TASK REQUIREMENTS - Copy every line that contains the string "computer" from the entries below.

INFORMATION GIVEN -

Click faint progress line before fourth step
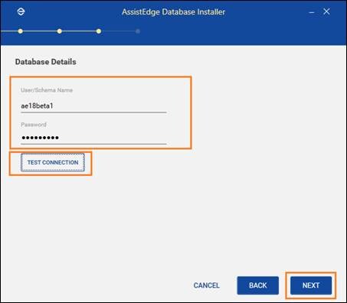This screenshot has width=347, height=303. [x=118, y=31]
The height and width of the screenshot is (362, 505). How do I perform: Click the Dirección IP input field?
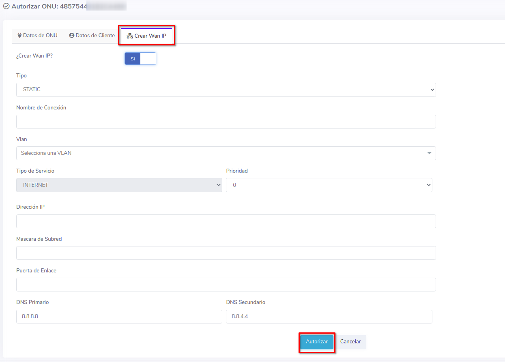coord(226,221)
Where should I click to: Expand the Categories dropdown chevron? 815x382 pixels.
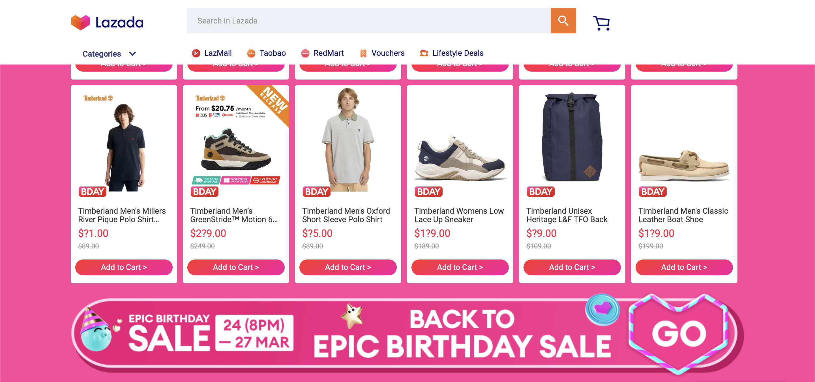133,54
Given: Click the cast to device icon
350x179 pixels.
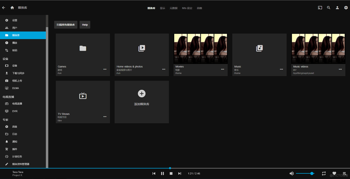Looking at the screenshot, I should [x=320, y=8].
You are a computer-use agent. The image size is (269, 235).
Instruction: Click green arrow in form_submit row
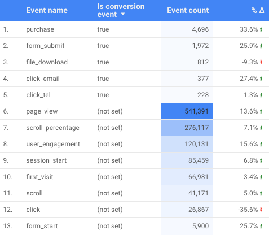tap(261, 46)
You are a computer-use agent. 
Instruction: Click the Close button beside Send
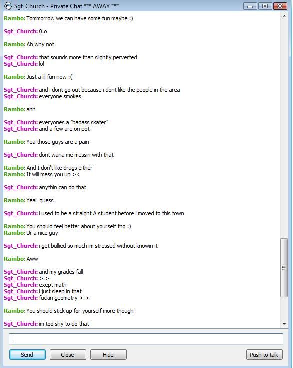point(68,355)
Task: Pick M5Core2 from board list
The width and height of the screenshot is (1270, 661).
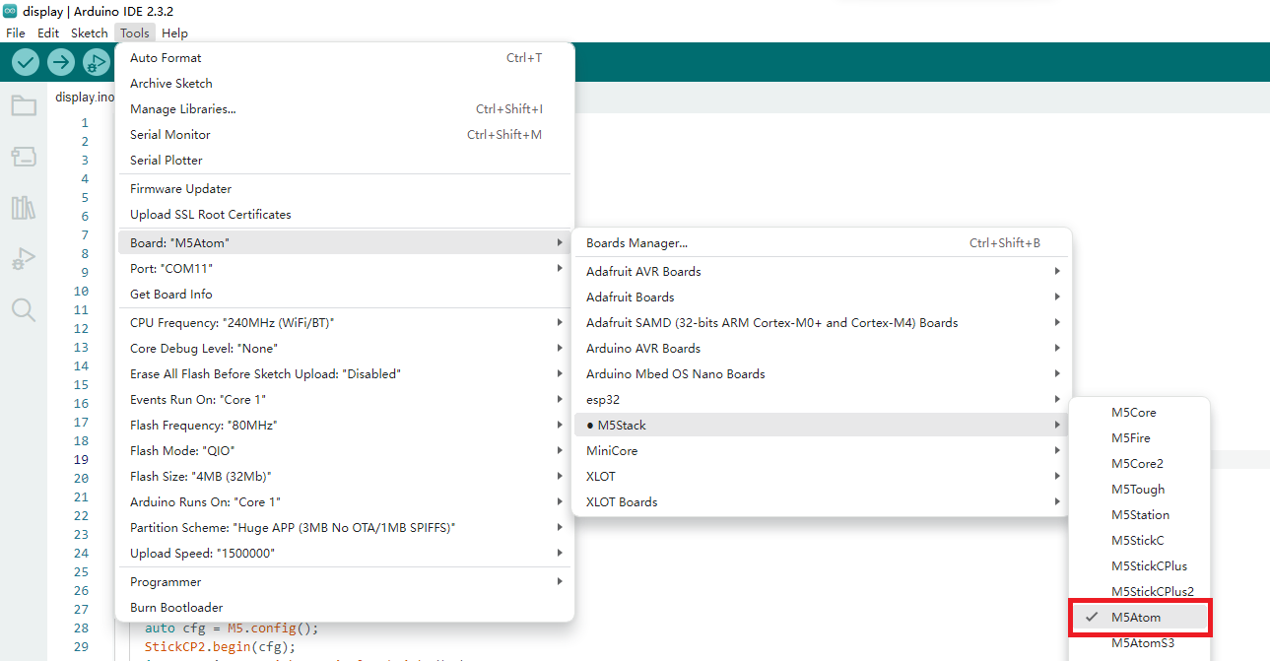Action: pyautogui.click(x=1137, y=464)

FINISHED TASK -
You are a computer-use agent. The image size is (269, 235).
You are a computer-use agent. 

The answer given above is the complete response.